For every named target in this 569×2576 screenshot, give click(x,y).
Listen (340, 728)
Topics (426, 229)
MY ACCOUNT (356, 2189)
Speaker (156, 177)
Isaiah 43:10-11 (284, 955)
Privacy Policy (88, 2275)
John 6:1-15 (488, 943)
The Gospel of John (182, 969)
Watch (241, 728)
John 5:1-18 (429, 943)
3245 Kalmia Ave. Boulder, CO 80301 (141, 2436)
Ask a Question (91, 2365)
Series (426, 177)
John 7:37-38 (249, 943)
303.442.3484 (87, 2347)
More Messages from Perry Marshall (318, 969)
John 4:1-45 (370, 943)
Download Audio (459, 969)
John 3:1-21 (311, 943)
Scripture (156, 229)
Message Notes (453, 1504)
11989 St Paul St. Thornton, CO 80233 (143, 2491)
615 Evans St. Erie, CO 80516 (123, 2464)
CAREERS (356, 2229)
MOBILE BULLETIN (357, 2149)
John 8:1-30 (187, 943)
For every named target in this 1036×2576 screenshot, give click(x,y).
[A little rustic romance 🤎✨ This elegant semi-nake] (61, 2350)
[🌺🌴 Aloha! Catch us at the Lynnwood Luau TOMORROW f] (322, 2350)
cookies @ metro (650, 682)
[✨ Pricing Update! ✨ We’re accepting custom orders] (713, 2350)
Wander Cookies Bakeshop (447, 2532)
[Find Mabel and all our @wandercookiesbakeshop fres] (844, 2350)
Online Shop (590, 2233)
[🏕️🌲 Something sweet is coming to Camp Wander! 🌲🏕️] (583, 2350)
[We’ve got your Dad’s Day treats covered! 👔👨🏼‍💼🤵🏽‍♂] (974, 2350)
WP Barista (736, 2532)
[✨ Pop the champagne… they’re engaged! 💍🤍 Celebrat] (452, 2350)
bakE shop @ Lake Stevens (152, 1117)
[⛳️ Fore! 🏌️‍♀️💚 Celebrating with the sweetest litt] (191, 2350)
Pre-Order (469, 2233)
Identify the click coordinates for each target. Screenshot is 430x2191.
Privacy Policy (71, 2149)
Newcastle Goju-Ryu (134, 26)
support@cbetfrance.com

####

The task: Given the records above, return exactly the lines starting at the line containing "3245 Kalmia Ave." and ending at the line containing "[🌺🌴 Aloha! Catch", including both.

Written answer:
3245 Kalmia Ave. Boulder, CO 80301 (141, 2436)
Ask a Question (91, 2365)
Series (426, 177)
John 7:37-38 (249, 943)
303.442.3484 (87, 2347)
More Messages from Perry Marshall (318, 969)
John 4:1-45 (370, 943)
Download Audio (459, 969)
John 3:1-21 (311, 943)
Scripture (156, 229)
Message Notes (453, 1504)
11989 St Paul St. Thornton, CO 80233 (143, 2491)
615 Evans St. Erie, CO 80516 (123, 2464)
CAREERS (356, 2229)
MOBILE BULLETIN (357, 2149)
John 8:1-30 (187, 943)
For every named target in this 1036×2576 screenshot, give click(x,y).
[A little rustic romance 🤎✨ This elegant semi-nake] (61, 2350)
[🌺🌴 Aloha! Catch us at the Lynnwood Luau TOMORROW f] (322, 2350)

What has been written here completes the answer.